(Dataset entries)

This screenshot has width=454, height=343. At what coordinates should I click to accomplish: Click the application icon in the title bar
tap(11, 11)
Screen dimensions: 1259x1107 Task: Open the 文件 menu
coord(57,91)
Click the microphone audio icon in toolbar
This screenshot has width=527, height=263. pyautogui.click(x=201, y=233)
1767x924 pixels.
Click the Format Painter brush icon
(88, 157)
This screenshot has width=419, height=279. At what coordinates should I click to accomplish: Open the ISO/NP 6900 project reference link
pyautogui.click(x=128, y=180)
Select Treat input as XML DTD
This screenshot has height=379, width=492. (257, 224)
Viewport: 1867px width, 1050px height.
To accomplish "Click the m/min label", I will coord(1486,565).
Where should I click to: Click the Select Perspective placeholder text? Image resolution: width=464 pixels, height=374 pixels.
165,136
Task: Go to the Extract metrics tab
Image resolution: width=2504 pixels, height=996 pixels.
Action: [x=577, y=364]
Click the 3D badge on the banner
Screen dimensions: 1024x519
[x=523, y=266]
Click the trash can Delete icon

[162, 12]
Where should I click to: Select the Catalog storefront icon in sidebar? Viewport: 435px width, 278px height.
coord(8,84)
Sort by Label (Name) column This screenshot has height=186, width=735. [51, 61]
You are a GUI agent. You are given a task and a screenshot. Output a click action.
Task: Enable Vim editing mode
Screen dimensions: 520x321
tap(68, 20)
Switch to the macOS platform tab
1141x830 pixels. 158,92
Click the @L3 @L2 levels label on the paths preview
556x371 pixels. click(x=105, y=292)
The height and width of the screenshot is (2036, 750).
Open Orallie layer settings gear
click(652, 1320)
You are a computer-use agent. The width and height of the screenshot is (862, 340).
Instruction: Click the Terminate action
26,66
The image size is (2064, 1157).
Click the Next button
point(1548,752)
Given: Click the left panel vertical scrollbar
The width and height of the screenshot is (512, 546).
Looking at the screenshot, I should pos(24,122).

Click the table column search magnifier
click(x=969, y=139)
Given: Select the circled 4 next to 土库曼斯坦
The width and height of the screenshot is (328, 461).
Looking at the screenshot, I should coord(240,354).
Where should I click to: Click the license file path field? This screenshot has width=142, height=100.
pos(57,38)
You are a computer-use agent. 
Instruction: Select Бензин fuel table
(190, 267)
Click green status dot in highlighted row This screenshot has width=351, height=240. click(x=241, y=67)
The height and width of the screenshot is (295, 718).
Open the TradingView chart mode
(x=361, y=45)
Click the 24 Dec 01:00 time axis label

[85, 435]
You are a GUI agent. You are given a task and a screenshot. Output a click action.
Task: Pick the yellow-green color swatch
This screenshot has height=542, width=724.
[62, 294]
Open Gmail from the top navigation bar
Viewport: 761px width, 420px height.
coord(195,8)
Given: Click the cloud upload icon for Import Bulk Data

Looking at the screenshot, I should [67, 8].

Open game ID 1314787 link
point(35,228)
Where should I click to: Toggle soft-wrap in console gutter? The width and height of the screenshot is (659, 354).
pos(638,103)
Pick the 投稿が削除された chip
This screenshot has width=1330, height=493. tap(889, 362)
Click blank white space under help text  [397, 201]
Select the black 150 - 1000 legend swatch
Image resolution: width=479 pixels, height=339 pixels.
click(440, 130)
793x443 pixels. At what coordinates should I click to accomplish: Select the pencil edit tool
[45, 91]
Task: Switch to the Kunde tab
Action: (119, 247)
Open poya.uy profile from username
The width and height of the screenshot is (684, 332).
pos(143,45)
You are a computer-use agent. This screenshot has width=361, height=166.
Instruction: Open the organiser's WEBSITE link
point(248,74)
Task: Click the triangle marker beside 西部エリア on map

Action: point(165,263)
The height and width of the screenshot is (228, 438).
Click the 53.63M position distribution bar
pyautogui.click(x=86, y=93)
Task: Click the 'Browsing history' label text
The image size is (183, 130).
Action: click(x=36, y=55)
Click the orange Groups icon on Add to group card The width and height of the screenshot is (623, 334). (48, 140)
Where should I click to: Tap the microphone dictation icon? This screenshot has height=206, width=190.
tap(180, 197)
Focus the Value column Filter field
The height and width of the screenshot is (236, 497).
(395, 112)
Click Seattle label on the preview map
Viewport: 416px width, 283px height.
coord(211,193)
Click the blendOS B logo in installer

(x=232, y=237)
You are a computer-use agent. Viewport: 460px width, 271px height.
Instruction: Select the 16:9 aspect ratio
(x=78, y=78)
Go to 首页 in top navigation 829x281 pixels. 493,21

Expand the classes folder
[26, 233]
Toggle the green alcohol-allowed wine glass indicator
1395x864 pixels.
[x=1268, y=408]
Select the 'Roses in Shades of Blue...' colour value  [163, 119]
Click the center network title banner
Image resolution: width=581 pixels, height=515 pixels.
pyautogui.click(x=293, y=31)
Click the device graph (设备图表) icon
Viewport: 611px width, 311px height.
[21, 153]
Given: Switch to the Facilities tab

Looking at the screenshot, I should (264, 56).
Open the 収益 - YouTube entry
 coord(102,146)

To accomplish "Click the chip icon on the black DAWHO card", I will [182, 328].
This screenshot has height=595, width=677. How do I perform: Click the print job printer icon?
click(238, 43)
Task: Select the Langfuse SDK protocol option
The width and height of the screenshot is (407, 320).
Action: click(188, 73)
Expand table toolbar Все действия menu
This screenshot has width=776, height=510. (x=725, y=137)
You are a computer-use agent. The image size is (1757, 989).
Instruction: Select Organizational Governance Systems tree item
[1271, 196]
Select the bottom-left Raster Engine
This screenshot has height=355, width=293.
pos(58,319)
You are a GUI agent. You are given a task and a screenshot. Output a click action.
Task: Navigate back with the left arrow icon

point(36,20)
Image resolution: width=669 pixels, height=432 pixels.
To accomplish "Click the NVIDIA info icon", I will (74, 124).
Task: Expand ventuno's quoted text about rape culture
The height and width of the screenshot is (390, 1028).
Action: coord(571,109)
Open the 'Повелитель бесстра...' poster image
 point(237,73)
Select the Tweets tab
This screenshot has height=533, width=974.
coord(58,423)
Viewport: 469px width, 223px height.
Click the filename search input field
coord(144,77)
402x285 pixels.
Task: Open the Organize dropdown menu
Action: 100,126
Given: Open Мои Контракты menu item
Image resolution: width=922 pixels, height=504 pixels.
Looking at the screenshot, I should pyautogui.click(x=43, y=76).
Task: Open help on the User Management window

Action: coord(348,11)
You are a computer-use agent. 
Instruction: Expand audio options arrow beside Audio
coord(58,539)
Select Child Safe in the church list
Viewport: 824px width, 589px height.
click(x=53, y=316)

WORK ITEM: From the first line to the last, transcribe the data exactly.

RESULT OF THIS TASK:
This screenshot has width=454, height=343. At what coordinates should I click to accomplish: Click the application icon in the title bar
tap(11, 11)
Screen dimensions: 1259x1107 Task: Open the 文件 menu
coord(57,91)
Click the microphone audio icon in toolbar
This screenshot has width=527, height=263. pyautogui.click(x=201, y=233)
1767x924 pixels.
Click the Format Painter brush icon
(88, 157)
This screenshot has width=419, height=279. At what coordinates should I click to accomplish: Open the ISO/NP 6900 project reference link
pyautogui.click(x=128, y=180)
Select Treat input as XML DTD
This screenshot has height=379, width=492. (257, 224)
Viewport: 1867px width, 1050px height.
To accomplish "Click the m/min label", I will coord(1486,565).
Where should I click to: Click the Select Perspective placeholder text? Image resolution: width=464 pixels, height=374 pixels.
165,136
Task: Go to the Extract metrics tab
Image resolution: width=2504 pixels, height=996 pixels.
Action: [x=577, y=364]
Click the 3D badge on the banner
Screen dimensions: 1024x519
[x=523, y=266]
Click the trash can Delete icon

[162, 12]
Where should I click to: Select the Catalog storefront icon in sidebar? Viewport: 435px width, 278px height.
coord(8,84)
Sort by Label (Name) column This screenshot has height=186, width=735. [51, 61]
You are a GUI agent. You are given a task and a screenshot. Output a click action.
Task: Enable Vim editing mode
Screen dimensions: 520x321
tap(68, 20)
Switch to the macOS platform tab
1141x830 pixels. 158,92
Click the @L3 @L2 levels label on the paths preview
556x371 pixels. click(x=105, y=292)
The height and width of the screenshot is (2036, 750).
Open Orallie layer settings gear
click(652, 1320)
You are a computer-use agent. The width and height of the screenshot is (862, 340).
Instruction: Click the Terminate action
26,66
The image size is (2064, 1157).
Click the Next button
point(1548,752)
Given: Click the left panel vertical scrollbar
The width and height of the screenshot is (512, 546).
Looking at the screenshot, I should pos(24,122).

Click the table column search magnifier
click(x=969, y=139)
Given: Select the circled 4 next to 土库曼斯坦
The width and height of the screenshot is (328, 461).
Looking at the screenshot, I should coord(240,354).
Where should I click to: Click the license file path field? This screenshot has width=142, height=100.
pos(57,38)
You are a computer-use agent. 
Instruction: Select Бензин fuel table
(190, 267)
Click green status dot in highlighted row This screenshot has width=351, height=240. click(x=241, y=67)
The height and width of the screenshot is (295, 718).
Open the TradingView chart mode
(x=361, y=45)
Click the 24 Dec 01:00 time axis label

[85, 435]
You are a GUI agent. You are given a task and a screenshot. Output a click action.
Task: Pick the yellow-green color swatch
This screenshot has height=542, width=724.
[62, 294]
Open Gmail from the top navigation bar
Viewport: 761px width, 420px height.
coord(195,8)
Given: Click the cloud upload icon for Import Bulk Data

Looking at the screenshot, I should [67, 8].

Open game ID 1314787 link
point(35,228)
Where should I click to: Toggle soft-wrap in console gutter? The width and height of the screenshot is (659, 354).
pos(638,103)
Pick the 投稿が削除された chip
This screenshot has width=1330, height=493. tap(889, 362)
Click blank white space under help text  [397, 201]
Select the black 150 - 1000 legend swatch
Image resolution: width=479 pixels, height=339 pixels.
click(440, 130)
793x443 pixels. At what coordinates should I click to accomplish: Select the pencil edit tool
[45, 91]
Task: Switch to the Kunde tab
Action: (119, 247)
Open poya.uy profile from username
The width and height of the screenshot is (684, 332).
pos(143,45)
You are a computer-use agent. This screenshot has width=361, height=166.
Instruction: Open the organiser's WEBSITE link
point(248,74)
Task: Click the triangle marker beside 西部エリア on map

Action: point(165,263)
The height and width of the screenshot is (228, 438).
Click the 53.63M position distribution bar
pyautogui.click(x=86, y=93)
Task: Click the 'Browsing history' label text
The image size is (183, 130).
Action: click(x=36, y=55)
Click the orange Groups icon on Add to group card The width and height of the screenshot is (623, 334). (48, 140)
Where should I click to: Tap the microphone dictation icon? This screenshot has height=206, width=190.
tap(180, 197)
Focus the Value column Filter field
The height and width of the screenshot is (236, 497).
(395, 112)
Click Seattle label on the preview map
Viewport: 416px width, 283px height.
coord(211,193)
Click the blendOS B logo in installer

(x=232, y=237)
You are a computer-use agent. Viewport: 460px width, 271px height.
Instruction: Select the 16:9 aspect ratio
(x=78, y=78)
Go to 首页 in top navigation 829x281 pixels. 493,21

Expand the classes folder
[26, 233]
Toggle the green alcohol-allowed wine glass indicator
1395x864 pixels.
[x=1268, y=408]
Select the 'Roses in Shades of Blue...' colour value  [163, 119]
Click the center network title banner
Image resolution: width=581 pixels, height=515 pixels.
pyautogui.click(x=293, y=31)
Click the device graph (设备图表) icon
Viewport: 611px width, 311px height.
[21, 153]
Given: Switch to the Facilities tab

Looking at the screenshot, I should (264, 56).
Open the 収益 - YouTube entry
 coord(102,146)

To accomplish "Click the chip icon on the black DAWHO card", I will [182, 328].
This screenshot has height=595, width=677. How do I perform: Click the print job printer icon?
click(238, 43)
Task: Select the Langfuse SDK protocol option
The width and height of the screenshot is (407, 320).
Action: click(188, 73)
Expand table toolbar Все действия menu
This screenshot has width=776, height=510. (x=725, y=137)
You are a computer-use agent. The image size is (1757, 989).
Instruction: Select Organizational Governance Systems tree item
[1271, 196]
Select the bottom-left Raster Engine
This screenshot has height=355, width=293.
pos(58,319)
You are a GUI agent. You are given a task and a screenshot. Output a click action.
Task: Navigate back with the left arrow icon

point(36,20)
Image resolution: width=669 pixels, height=432 pixels.
To accomplish "Click the NVIDIA info icon", I will (74, 124).
Task: Expand ventuno's quoted text about rape culture
The height and width of the screenshot is (390, 1028).
Action: coord(571,109)
Open the 'Повелитель бесстра...' poster image
 point(237,73)
Select the Tweets tab
This screenshot has height=533, width=974.
coord(58,423)
Viewport: 469px width, 223px height.
Click the filename search input field
coord(144,77)
402x285 pixels.
Task: Open the Organize dropdown menu
Action: 100,126
Given: Open Мои Контракты menu item
Image resolution: width=922 pixels, height=504 pixels.
Looking at the screenshot, I should pyautogui.click(x=43, y=76).
Task: Open help on the User Management window

Action: coord(348,11)
You are a computer-use agent. 
Instruction: Expand audio options arrow beside Audio
coord(58,539)
Select Child Safe in the church list
Viewport: 824px width, 589px height.
click(x=53, y=316)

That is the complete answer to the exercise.